Wall with embedded Ionic column, Rome, photo by Eduard Habsburg

Then there’s the aesthetic side, as I found out when I took snapshots of a church wall in Umbria with mixed elements, or this column embedded into a brick wall somewhere in the center of Rome. The comments simply poured in. Many people were simply blown away by its sheer visual beauty.

And there’s the purely sensual part, too. In our high-tech time where everything seems to exist only behind the glass screen you swipe across, the rugged arrogance of such edifices seem to invite us to touch them, to realize that there were times before our own, walls that speak of wars, but also directly to our gut feeling.

Detail from a Roman Wall, photo by Eduard Habsburg

Although walls nowadays seem to have a negative connotation we might, in our collective unconscious, not have forgotten completely that they also give us security in times of cold, wind, and war, that even the Lord himself in the Bible tells us so: “I will protect and defend you like a wall” (Isaiah 60:18 GNT).

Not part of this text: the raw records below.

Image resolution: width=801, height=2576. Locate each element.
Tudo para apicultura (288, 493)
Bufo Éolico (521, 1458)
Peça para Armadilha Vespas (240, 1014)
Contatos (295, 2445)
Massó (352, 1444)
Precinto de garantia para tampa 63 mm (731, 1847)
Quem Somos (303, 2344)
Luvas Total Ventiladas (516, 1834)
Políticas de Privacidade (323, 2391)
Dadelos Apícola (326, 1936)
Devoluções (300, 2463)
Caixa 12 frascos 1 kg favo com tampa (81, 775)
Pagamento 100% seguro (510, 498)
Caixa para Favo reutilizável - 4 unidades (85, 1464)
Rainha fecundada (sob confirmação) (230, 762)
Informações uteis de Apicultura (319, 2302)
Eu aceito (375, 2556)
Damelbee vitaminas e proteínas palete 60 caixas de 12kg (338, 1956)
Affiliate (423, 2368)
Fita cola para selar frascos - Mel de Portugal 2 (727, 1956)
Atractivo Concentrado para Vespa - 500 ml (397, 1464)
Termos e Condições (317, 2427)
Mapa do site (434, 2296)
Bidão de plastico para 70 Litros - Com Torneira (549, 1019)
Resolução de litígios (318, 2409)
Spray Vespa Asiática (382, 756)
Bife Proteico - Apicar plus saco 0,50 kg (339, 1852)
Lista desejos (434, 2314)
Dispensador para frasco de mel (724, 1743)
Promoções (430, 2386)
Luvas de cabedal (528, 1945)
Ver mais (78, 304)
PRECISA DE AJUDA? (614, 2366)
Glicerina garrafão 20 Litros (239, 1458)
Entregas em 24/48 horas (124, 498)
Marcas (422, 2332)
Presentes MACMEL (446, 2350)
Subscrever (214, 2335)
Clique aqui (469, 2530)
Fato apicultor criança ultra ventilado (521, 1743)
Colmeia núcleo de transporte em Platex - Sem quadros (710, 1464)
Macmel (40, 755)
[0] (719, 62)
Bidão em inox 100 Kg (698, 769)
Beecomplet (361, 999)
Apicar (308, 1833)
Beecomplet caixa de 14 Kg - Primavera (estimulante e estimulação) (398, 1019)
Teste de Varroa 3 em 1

So why am I telling you all of this? Why, of course to encourage you to join the wall-loving community, to keep your eyes open when you walk through the streets of your town—even if it isn’t one that dates back to 753 BC. Other people experience endless joy and bore their friends with posting pics of puppies or (God help us) cats. Why shouldn’t we plaster the Internet with pictures of walls?

That way, you can help all those forgotten pieces of architecture from history to speak to the eyes and the hearts of man today.

“Thus have I, Wall, my part dischargèd so.
And, being done, thus Wall away doth go.”